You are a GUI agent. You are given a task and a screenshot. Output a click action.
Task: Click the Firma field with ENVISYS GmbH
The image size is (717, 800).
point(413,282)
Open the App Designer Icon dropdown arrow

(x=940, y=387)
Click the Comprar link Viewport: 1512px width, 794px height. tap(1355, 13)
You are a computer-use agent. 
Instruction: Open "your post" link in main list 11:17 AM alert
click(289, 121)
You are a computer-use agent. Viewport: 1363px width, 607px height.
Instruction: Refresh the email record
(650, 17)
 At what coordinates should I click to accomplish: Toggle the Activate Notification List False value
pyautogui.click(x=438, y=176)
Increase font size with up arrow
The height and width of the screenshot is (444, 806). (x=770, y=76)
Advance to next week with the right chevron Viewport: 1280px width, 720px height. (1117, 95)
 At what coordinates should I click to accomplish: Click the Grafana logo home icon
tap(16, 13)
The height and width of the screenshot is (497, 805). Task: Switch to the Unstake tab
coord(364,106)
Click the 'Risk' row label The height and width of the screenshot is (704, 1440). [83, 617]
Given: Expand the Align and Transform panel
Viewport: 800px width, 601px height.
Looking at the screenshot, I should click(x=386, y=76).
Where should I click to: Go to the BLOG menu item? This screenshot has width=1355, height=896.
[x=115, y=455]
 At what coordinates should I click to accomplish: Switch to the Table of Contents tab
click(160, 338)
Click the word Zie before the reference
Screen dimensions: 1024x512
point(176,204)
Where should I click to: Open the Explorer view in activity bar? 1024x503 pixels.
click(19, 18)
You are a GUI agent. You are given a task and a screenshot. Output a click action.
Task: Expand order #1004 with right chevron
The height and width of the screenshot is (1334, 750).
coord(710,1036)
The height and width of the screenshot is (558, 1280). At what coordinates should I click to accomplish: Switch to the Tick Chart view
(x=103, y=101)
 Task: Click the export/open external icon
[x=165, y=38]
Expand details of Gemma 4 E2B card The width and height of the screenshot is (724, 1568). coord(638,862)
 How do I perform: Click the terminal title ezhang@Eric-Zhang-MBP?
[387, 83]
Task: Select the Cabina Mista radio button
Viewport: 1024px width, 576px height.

* * * * *

TASK DETAILS: Examine each line of the listing for the word "agent" and state only how many lines contain it.

COMPLETED TASK: 4